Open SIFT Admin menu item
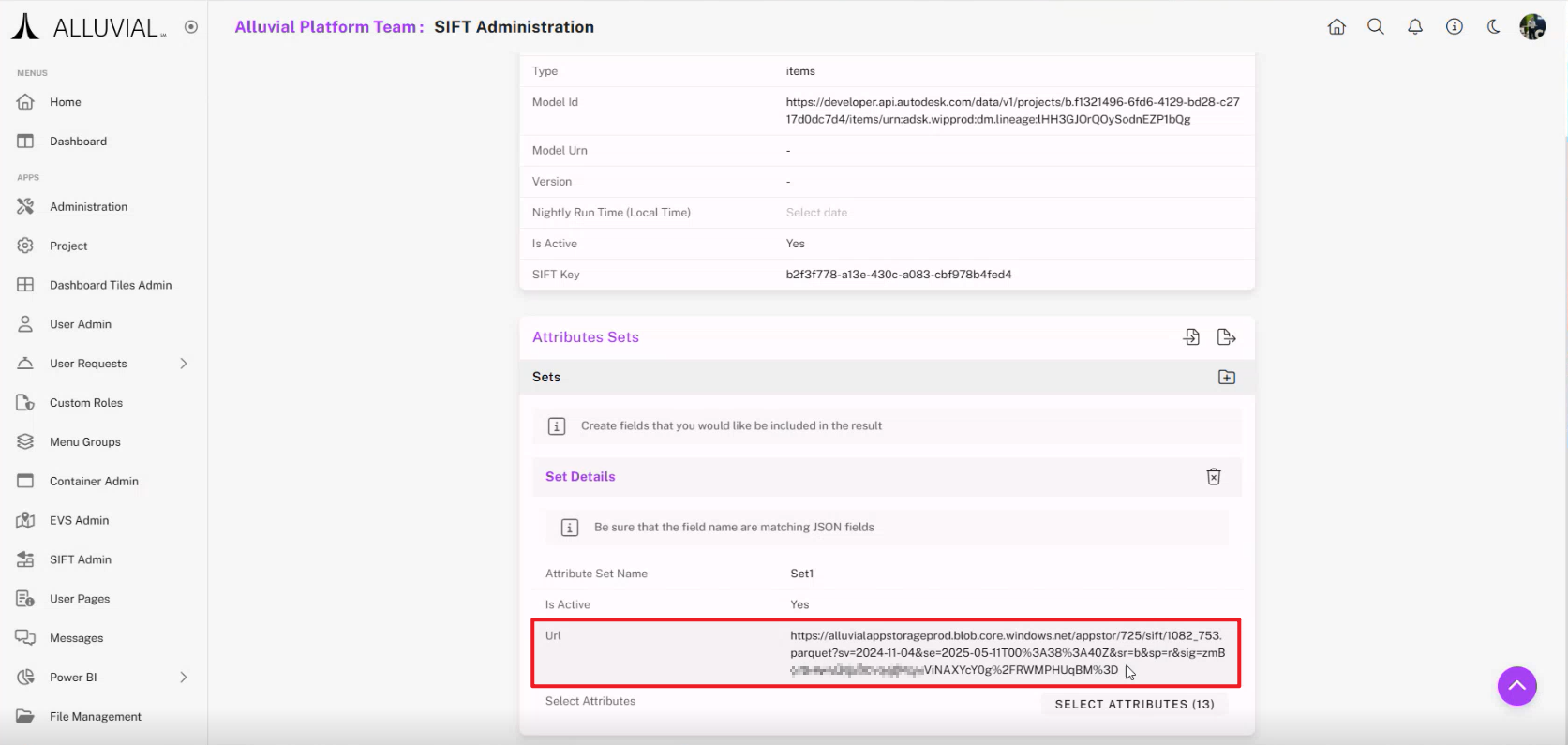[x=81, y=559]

────────────────────

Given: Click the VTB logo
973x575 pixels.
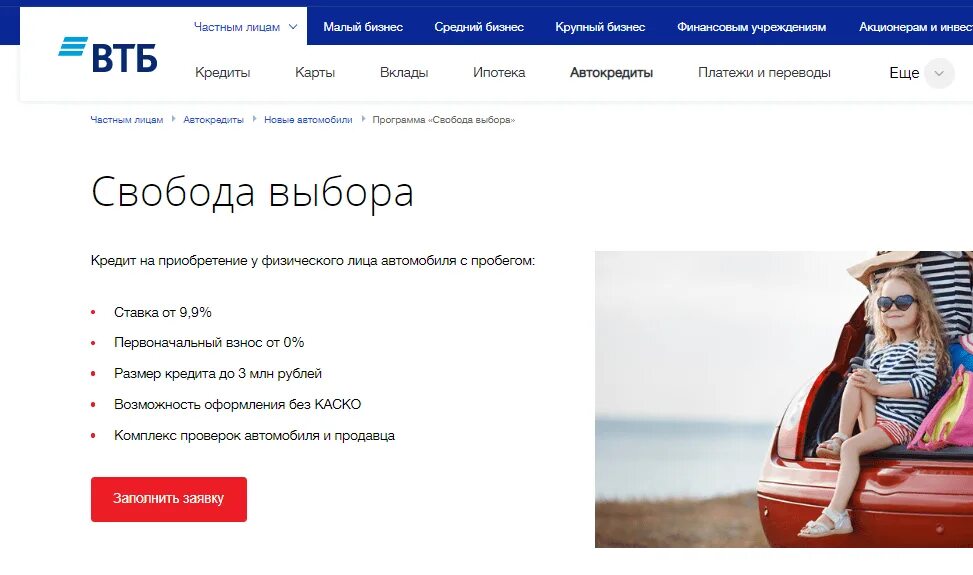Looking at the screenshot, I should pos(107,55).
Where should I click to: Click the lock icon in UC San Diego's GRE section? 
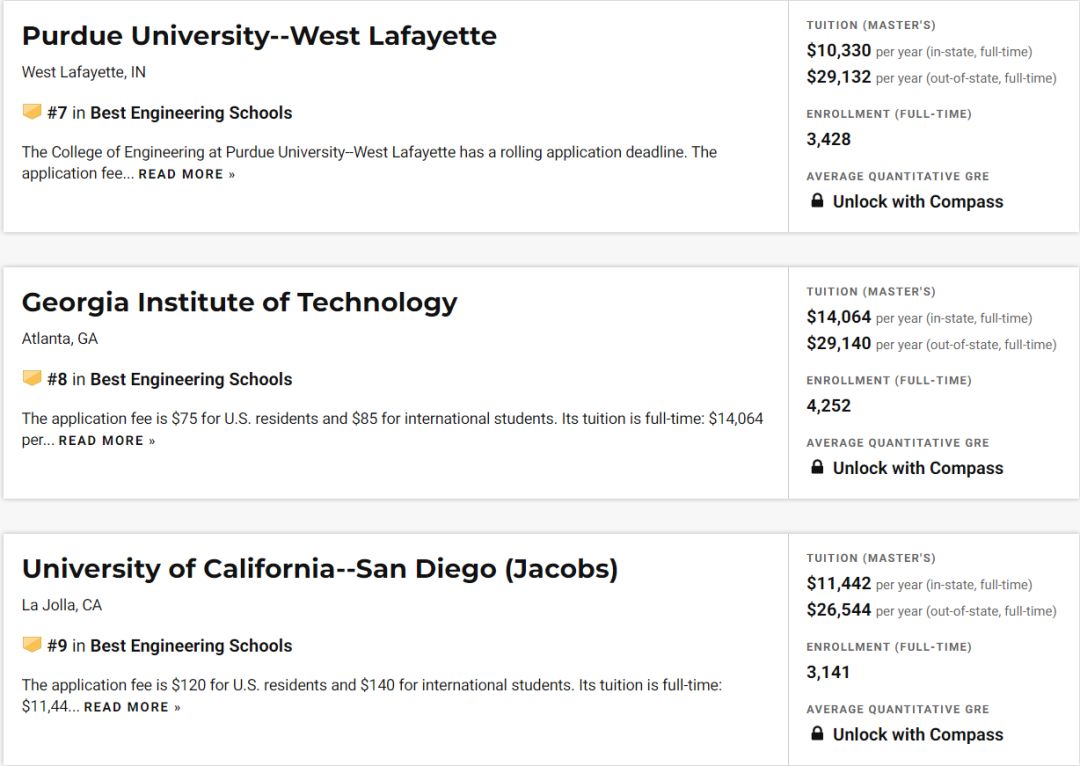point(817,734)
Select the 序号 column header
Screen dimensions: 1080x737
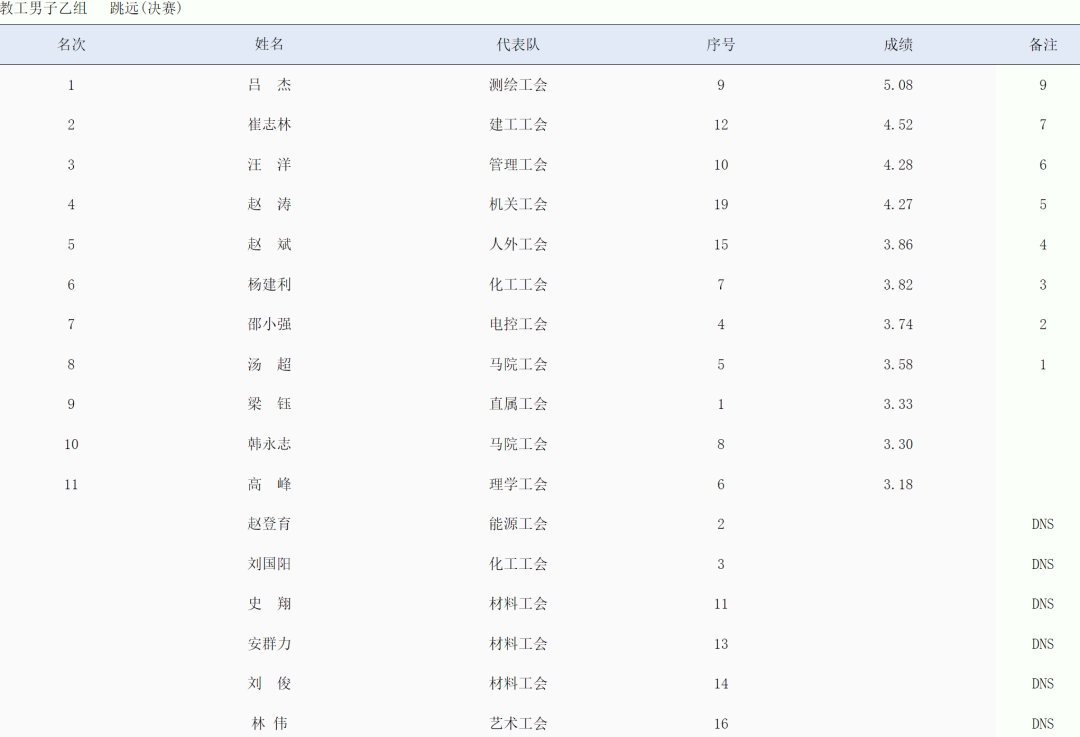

────────────────────

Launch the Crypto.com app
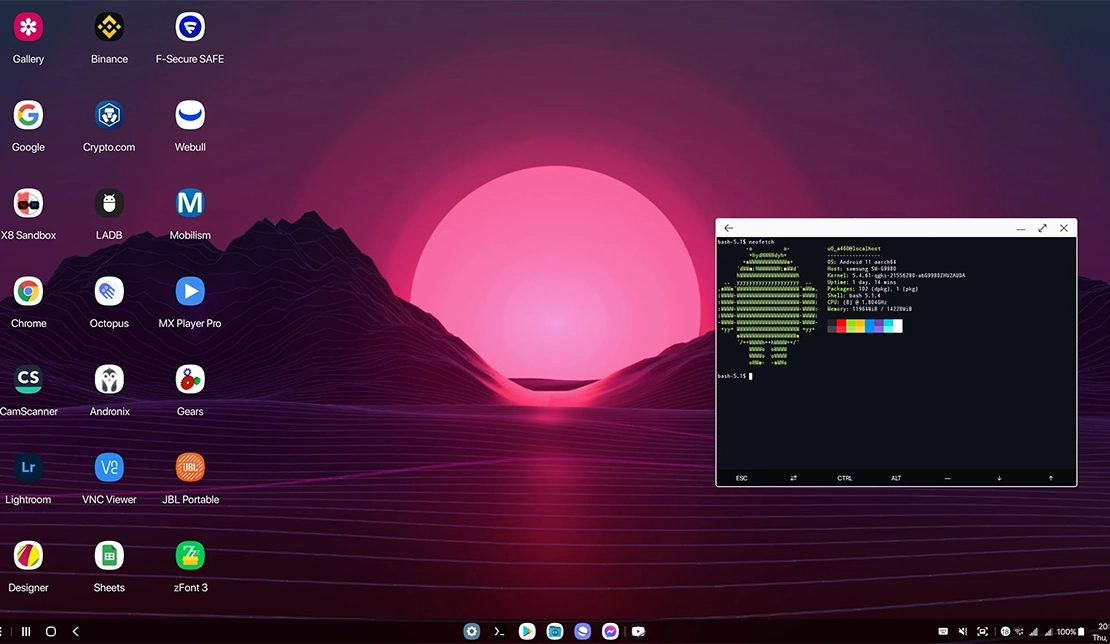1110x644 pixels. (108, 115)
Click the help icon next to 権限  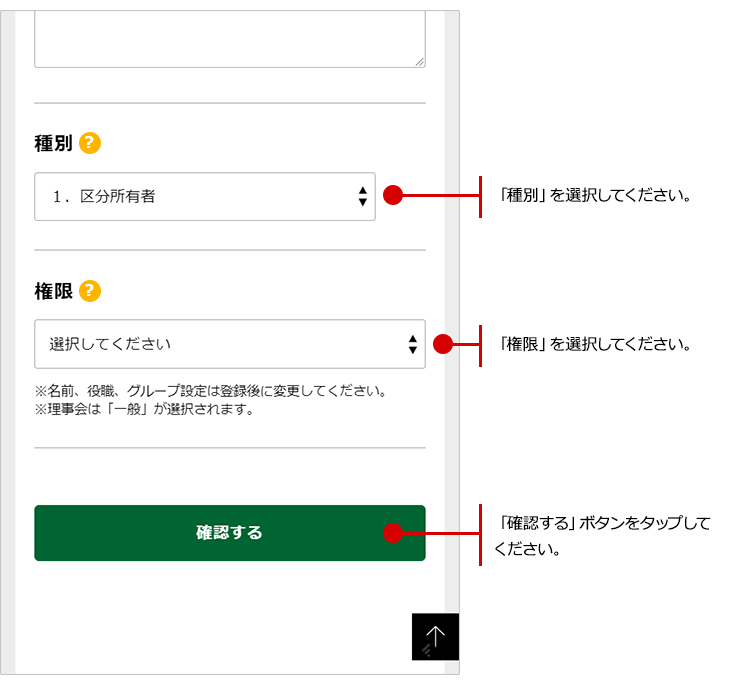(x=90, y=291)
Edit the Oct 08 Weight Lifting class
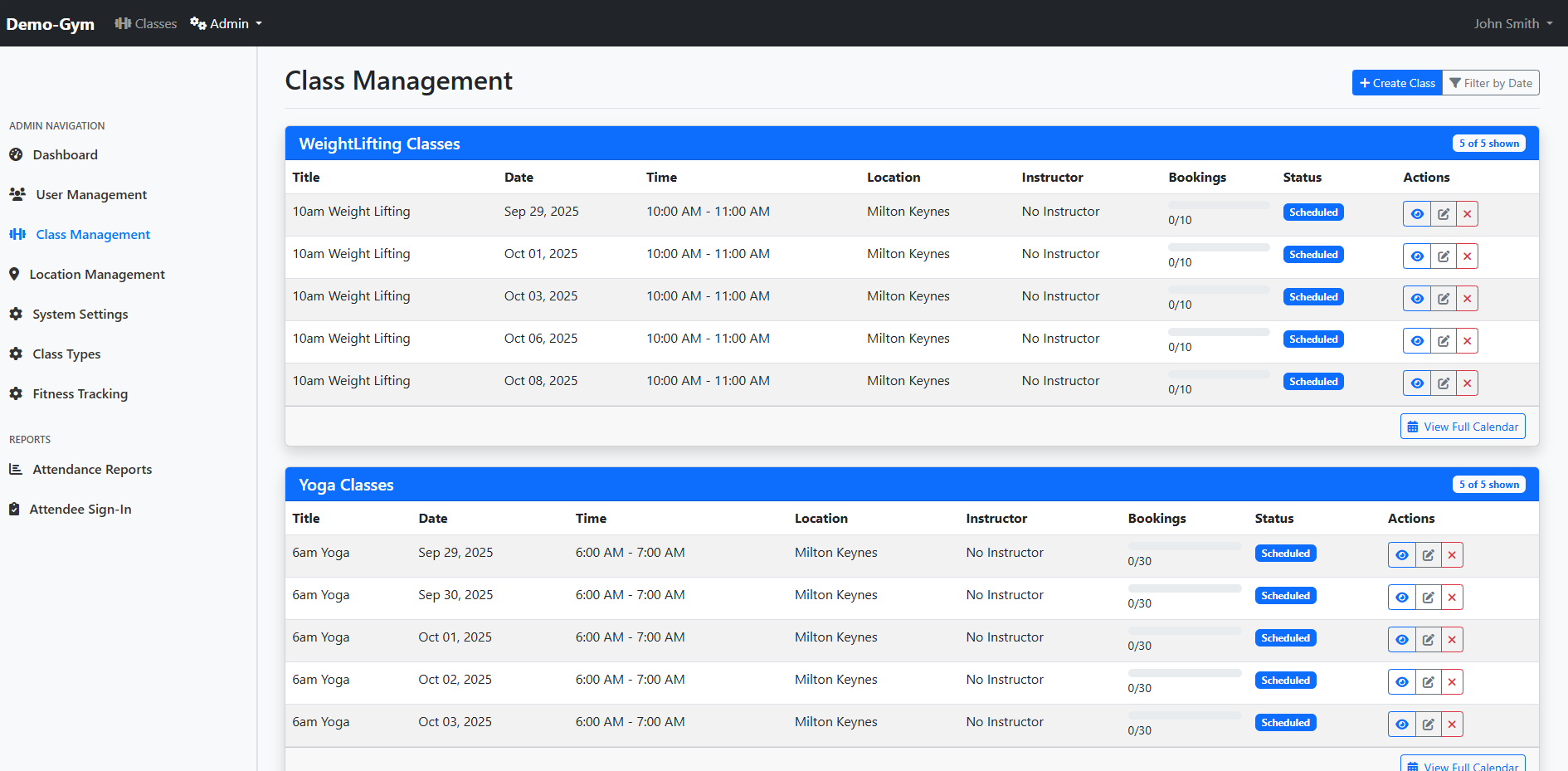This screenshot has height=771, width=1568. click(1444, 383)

────────────────────

Problem to work on ▸
Output exactly, and only, the lines of the entries above from the one with "973x575 pixels." up to and including the one with "Screen dimensions: 1080x737"; pictures are to be left out.

Solution to the problem ▸
973x575 pixels.
Looking at the screenshot, I should pos(107,55).
Where should I click to: Click the lock icon in UC San Diego's GRE section? 
point(817,734)
Select the 序号 column header
Screen dimensions: 1080x737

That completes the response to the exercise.